PROBLEM TO SOLVE: Character for character, give back every line below.

(Items from a data source)
-------

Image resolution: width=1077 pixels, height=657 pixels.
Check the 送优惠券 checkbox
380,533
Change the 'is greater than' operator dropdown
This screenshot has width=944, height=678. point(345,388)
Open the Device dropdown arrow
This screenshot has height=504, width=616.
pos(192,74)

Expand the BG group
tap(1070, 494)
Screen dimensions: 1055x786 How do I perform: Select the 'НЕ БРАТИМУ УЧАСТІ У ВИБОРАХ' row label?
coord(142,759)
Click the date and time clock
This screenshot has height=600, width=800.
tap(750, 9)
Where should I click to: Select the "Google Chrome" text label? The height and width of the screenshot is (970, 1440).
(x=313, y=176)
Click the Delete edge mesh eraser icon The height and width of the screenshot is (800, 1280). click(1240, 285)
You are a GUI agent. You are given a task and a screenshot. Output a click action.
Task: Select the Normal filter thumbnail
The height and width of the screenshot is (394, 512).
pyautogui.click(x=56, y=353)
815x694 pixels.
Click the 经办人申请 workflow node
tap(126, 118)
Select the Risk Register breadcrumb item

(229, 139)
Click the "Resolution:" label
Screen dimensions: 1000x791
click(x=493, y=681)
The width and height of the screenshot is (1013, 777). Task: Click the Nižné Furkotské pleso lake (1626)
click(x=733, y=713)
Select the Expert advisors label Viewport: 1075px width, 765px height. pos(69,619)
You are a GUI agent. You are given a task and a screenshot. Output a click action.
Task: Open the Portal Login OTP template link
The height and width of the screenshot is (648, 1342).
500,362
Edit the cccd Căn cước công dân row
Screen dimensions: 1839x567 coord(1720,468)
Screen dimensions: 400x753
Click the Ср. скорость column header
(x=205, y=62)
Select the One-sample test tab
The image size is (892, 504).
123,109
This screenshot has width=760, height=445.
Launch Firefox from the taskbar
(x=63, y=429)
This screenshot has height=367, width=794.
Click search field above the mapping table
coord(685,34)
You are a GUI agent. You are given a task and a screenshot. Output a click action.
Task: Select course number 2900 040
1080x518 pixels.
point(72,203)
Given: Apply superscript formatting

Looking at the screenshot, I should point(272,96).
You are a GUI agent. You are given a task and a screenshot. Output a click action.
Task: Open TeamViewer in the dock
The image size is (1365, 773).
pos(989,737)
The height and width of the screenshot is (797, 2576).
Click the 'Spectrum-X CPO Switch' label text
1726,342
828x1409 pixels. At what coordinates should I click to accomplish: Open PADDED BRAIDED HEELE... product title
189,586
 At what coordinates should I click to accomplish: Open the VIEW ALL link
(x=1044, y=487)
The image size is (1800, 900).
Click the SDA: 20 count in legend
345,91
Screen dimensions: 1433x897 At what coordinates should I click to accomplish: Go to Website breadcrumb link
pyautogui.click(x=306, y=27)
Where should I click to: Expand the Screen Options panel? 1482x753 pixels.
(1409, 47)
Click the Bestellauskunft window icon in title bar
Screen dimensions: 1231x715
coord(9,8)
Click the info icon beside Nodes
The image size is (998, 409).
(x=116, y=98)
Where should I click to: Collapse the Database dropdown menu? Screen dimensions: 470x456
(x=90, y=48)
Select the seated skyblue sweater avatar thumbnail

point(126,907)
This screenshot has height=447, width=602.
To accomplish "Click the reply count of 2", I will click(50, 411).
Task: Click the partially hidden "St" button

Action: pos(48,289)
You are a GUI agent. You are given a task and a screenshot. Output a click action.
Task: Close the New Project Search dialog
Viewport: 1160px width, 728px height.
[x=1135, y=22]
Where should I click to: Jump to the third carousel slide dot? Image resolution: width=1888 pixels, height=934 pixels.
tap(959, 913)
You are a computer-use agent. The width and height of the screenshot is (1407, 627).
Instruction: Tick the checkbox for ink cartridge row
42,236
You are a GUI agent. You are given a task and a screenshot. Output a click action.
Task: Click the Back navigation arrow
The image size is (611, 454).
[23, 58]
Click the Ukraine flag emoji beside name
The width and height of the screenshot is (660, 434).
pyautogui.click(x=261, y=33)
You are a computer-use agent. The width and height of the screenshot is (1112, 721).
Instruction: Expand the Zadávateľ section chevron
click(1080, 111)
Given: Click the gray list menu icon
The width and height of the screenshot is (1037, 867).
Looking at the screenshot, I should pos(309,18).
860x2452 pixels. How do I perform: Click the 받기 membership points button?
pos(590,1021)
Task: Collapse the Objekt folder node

-------

SOLUTION FOR THIS PROBLEM:
Image resolution: width=1077 pixels, height=657 pixels.
Check the 送优惠券 checkbox
380,533
Change the 'is greater than' operator dropdown
This screenshot has width=944, height=678. point(345,388)
Open the Device dropdown arrow
This screenshot has height=504, width=616.
pos(192,74)

Expand the BG group
tap(1070, 494)
Screen dimensions: 1055x786 How do I perform: Select the 'НЕ БРАТИМУ УЧАСТІ У ВИБОРАХ' row label?
coord(142,759)
Click the date and time clock
This screenshot has height=600, width=800.
tap(750, 9)
Where should I click to: Select the "Google Chrome" text label? The height and width of the screenshot is (970, 1440).
(x=313, y=176)
Click the Delete edge mesh eraser icon The height and width of the screenshot is (800, 1280). click(1240, 285)
You are a GUI agent. You are given a task and a screenshot. Output a click action.
Task: Select the Normal filter thumbnail
The height and width of the screenshot is (394, 512).
pyautogui.click(x=56, y=353)
815x694 pixels.
Click the 经办人申请 workflow node
tap(126, 118)
Select the Risk Register breadcrumb item

(229, 139)
Click the "Resolution:" label
Screen dimensions: 1000x791
click(x=493, y=681)
The width and height of the screenshot is (1013, 777). Task: Click the Nižné Furkotské pleso lake (1626)
click(x=733, y=713)
Select the Expert advisors label Viewport: 1075px width, 765px height. pos(69,619)
You are a GUI agent. You are given a task and a screenshot. Output a click action.
Task: Open the Portal Login OTP template link
The height and width of the screenshot is (648, 1342).
500,362
Edit the cccd Căn cước công dân row
Screen dimensions: 1839x567 coord(1720,468)
Screen dimensions: 400x753
Click the Ср. скорость column header
(x=205, y=62)
Select the One-sample test tab
The image size is (892, 504).
123,109
This screenshot has width=760, height=445.
Launch Firefox from the taskbar
(x=63, y=429)
This screenshot has height=367, width=794.
Click search field above the mapping table
coord(685,34)
You are a GUI agent. You are given a task and a screenshot. Output a click action.
Task: Select course number 2900 040
1080x518 pixels.
point(72,203)
Given: Apply superscript formatting

Looking at the screenshot, I should point(272,96).
You are a GUI agent. You are given a task and a screenshot. Output a click action.
Task: Open TeamViewer in the dock
The image size is (1365, 773).
pos(989,737)
The height and width of the screenshot is (797, 2576).
Click the 'Spectrum-X CPO Switch' label text
1726,342
828x1409 pixels. At what coordinates should I click to accomplish: Open PADDED BRAIDED HEELE... product title
189,586
 At what coordinates should I click to accomplish: Open the VIEW ALL link
(x=1044, y=487)
The image size is (1800, 900).
Click the SDA: 20 count in legend
345,91
Screen dimensions: 1433x897 At what coordinates should I click to accomplish: Go to Website breadcrumb link
pyautogui.click(x=306, y=27)
Where should I click to: Expand the Screen Options panel? 1482x753 pixels.
(1409, 47)
Click the Bestellauskunft window icon in title bar
Screen dimensions: 1231x715
coord(9,8)
Click the info icon beside Nodes
The image size is (998, 409).
(x=116, y=98)
Where should I click to: Collapse the Database dropdown menu? Screen dimensions: 470x456
(x=90, y=48)
Select the seated skyblue sweater avatar thumbnail

point(126,907)
This screenshot has height=447, width=602.
To accomplish "Click the reply count of 2", I will click(50, 411).
Task: Click the partially hidden "St" button

Action: pos(48,289)
You are a GUI agent. You are given a task and a screenshot. Output a click action.
Task: Close the New Project Search dialog
Viewport: 1160px width, 728px height.
[x=1135, y=22]
Where should I click to: Jump to the third carousel slide dot? Image resolution: width=1888 pixels, height=934 pixels.
tap(959, 913)
You are a computer-use agent. The width and height of the screenshot is (1407, 627).
Instruction: Tick the checkbox for ink cartridge row
42,236
You are a GUI agent. You are given a task and a screenshot. Output a click action.
Task: Click the Back navigation arrow
The image size is (611, 454).
[23, 58]
Click the Ukraine flag emoji beside name
The width and height of the screenshot is (660, 434).
pyautogui.click(x=261, y=33)
You are a computer-use agent. The width and height of the screenshot is (1112, 721).
Instruction: Expand the Zadávateľ section chevron
click(1080, 111)
Given: Click the gray list menu icon
The width and height of the screenshot is (1037, 867).
Looking at the screenshot, I should pos(309,18).
860x2452 pixels. How do I perform: Click the 받기 membership points button?
pos(590,1021)
Task: Collapse the Objekt folder node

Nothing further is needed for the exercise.